---------- Rows
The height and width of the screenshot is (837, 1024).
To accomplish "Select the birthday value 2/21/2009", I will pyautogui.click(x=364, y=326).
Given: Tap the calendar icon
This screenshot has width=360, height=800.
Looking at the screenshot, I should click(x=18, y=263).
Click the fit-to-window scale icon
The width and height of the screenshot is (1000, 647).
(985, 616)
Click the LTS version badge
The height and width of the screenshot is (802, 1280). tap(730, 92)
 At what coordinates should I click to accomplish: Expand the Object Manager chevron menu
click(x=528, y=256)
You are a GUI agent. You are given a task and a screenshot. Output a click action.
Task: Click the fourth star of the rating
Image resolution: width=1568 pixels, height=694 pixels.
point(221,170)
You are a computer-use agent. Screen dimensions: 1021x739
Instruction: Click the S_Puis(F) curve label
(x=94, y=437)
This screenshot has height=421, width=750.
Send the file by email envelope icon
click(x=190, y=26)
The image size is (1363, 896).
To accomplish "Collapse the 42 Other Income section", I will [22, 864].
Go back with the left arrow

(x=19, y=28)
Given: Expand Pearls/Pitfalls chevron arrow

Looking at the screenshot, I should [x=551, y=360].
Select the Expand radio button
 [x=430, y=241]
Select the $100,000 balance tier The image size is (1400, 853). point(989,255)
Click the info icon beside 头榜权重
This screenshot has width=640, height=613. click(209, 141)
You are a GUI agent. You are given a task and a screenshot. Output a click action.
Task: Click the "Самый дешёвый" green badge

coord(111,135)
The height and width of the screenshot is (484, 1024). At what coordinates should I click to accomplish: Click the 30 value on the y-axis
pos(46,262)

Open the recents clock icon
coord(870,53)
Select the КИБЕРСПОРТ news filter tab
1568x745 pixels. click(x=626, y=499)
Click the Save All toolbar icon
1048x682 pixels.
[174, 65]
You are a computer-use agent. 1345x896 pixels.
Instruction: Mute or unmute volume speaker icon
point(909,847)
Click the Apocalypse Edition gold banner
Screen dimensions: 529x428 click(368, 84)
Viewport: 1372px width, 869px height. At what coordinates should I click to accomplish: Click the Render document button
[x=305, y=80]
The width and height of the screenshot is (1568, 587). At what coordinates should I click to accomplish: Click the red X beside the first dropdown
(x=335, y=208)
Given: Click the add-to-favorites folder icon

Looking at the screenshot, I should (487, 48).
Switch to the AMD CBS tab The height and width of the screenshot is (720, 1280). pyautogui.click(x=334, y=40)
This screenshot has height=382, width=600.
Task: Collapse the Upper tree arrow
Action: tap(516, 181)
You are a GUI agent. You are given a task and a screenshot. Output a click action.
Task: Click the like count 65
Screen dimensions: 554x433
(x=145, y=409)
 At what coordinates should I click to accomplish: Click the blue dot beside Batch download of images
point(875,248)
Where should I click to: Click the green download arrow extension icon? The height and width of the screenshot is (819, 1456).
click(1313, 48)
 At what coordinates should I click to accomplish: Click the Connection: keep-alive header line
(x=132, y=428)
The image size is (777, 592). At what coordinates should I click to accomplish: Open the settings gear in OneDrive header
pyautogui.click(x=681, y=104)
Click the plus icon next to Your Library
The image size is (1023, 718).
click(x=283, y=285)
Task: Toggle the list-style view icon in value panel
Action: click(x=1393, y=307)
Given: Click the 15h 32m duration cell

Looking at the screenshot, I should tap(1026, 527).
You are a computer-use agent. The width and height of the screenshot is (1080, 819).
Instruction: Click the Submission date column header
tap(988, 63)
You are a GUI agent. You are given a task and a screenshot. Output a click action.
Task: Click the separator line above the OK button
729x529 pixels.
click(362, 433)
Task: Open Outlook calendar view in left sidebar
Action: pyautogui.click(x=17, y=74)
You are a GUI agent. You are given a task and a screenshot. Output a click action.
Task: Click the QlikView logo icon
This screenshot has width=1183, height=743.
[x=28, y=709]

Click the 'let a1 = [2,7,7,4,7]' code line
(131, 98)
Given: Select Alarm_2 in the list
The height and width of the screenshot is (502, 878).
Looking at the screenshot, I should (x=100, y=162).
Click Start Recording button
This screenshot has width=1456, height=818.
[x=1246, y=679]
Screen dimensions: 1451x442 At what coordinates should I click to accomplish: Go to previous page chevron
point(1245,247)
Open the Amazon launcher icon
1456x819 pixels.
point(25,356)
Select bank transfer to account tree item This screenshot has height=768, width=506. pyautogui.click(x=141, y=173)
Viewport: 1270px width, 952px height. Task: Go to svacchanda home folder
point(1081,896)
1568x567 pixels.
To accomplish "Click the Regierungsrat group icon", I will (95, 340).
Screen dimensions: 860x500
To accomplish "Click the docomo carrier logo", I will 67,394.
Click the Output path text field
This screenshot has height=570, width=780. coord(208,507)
--------------------
Goal: Please rewrite the records above with "Output a click action" swapped for "Return one click action" and leave everything else unchanged.

Problem solution:
The height and width of the screenshot is (837, 1024).
To accomplish "Select the birthday value 2/21/2009", I will pyautogui.click(x=364, y=326).
Given: Tap the calendar icon
This screenshot has width=360, height=800.
Looking at the screenshot, I should click(x=18, y=263).
Click the fit-to-window scale icon
The width and height of the screenshot is (1000, 647).
(985, 616)
Click the LTS version badge
The height and width of the screenshot is (802, 1280). tap(730, 92)
 At what coordinates should I click to accomplish: Expand the Object Manager chevron menu
click(x=528, y=256)
You are a GUI agent. You are given a task and a screenshot. Return one click action.
Task: Click the fourth star of the rating
Image resolution: width=1568 pixels, height=694 pixels.
point(221,170)
You are a computer-use agent. Screen dimensions: 1021x739
Instruction: Click the S_Puis(F) curve label
(x=94, y=437)
This screenshot has height=421, width=750.
Send the file by email envelope icon
click(x=190, y=26)
The image size is (1363, 896).
To accomplish "Collapse the 42 Other Income section", I will [22, 864].
Go back with the left arrow

(x=19, y=28)
Given: Expand Pearls/Pitfalls chevron arrow

Looking at the screenshot, I should [x=551, y=360].
Select the Expand radio button
 [x=430, y=241]
Select the $100,000 balance tier The image size is (1400, 853). point(989,255)
Click the info icon beside 头榜权重
This screenshot has width=640, height=613. click(209, 141)
You are a GUI agent. You are given a task and a screenshot. Return one click action.
Task: Click the "Самый дешёвый" green badge

coord(111,135)
The height and width of the screenshot is (484, 1024). At what coordinates should I click to accomplish: Click the 30 value on the y-axis
pos(46,262)

Open the recents clock icon
coord(870,53)
Select the КИБЕРСПОРТ news filter tab
1568x745 pixels. click(x=626, y=499)
Click the Save All toolbar icon
1048x682 pixels.
[174, 65]
You are a computer-use agent. 1345x896 pixels.
Instruction: Mute or unmute volume speaker icon
point(909,847)
Click the Apocalypse Edition gold banner
Screen dimensions: 529x428 click(368, 84)
Viewport: 1372px width, 869px height. At what coordinates should I click to accomplish: Click the Render document button
[x=305, y=80]
The width and height of the screenshot is (1568, 587). At what coordinates should I click to accomplish: Click the red X beside the first dropdown
(x=335, y=208)
Given: Click the add-to-favorites folder icon

Looking at the screenshot, I should (487, 48).
Switch to the AMD CBS tab The height and width of the screenshot is (720, 1280). pyautogui.click(x=334, y=40)
This screenshot has height=382, width=600.
Task: Collapse the Upper tree arrow
Action: tap(516, 181)
You are a GUI agent. You are given a task and a screenshot. Return one click action.
Task: Click the like count 65
Screen dimensions: 554x433
(x=145, y=409)
 At what coordinates should I click to accomplish: Click the blue dot beside Batch download of images
point(875,248)
Where should I click to: Click the green download arrow extension icon? The height and width of the screenshot is (819, 1456).
click(1313, 48)
 At what coordinates should I click to accomplish: Click the Connection: keep-alive header line
(x=132, y=428)
The image size is (777, 592). At what coordinates should I click to accomplish: Open the settings gear in OneDrive header
pyautogui.click(x=681, y=104)
Click the plus icon next to Your Library
The image size is (1023, 718).
click(x=283, y=285)
Task: Toggle the list-style view icon in value panel
Action: click(x=1393, y=307)
Given: Click the 15h 32m duration cell

Looking at the screenshot, I should tap(1026, 527).
You are a computer-use agent. The width and height of the screenshot is (1080, 819).
Instruction: Click the Submission date column header
tap(988, 63)
You are a GUI agent. You are given a task and a screenshot. Return one click action.
Task: Click the separator line above the OK button
729x529 pixels.
click(362, 433)
Task: Open Outlook calendar view in left sidebar
Action: pyautogui.click(x=17, y=74)
You are a GUI agent. You are given a task and a screenshot. Return one click action.
Task: Click the QlikView logo icon
This screenshot has width=1183, height=743.
[x=28, y=709]

Click the 'let a1 = [2,7,7,4,7]' code line
(131, 98)
Given: Select Alarm_2 in the list
The height and width of the screenshot is (502, 878).
Looking at the screenshot, I should (x=100, y=162).
Click Start Recording button
This screenshot has width=1456, height=818.
[x=1246, y=679]
Screen dimensions: 1451x442 At what coordinates should I click to accomplish: Go to previous page chevron
point(1245,247)
Open the Amazon launcher icon
1456x819 pixels.
point(25,356)
Select bank transfer to account tree item This screenshot has height=768, width=506. pyautogui.click(x=141, y=173)
Viewport: 1270px width, 952px height. Task: Go to svacchanda home folder
point(1081,896)
1568x567 pixels.
To accomplish "Click the Regierungsrat group icon", I will (95, 340).
Screen dimensions: 860x500
To accomplish "Click the docomo carrier logo", I will 67,394.
Click the Output path text field
This screenshot has height=570, width=780. coord(208,507)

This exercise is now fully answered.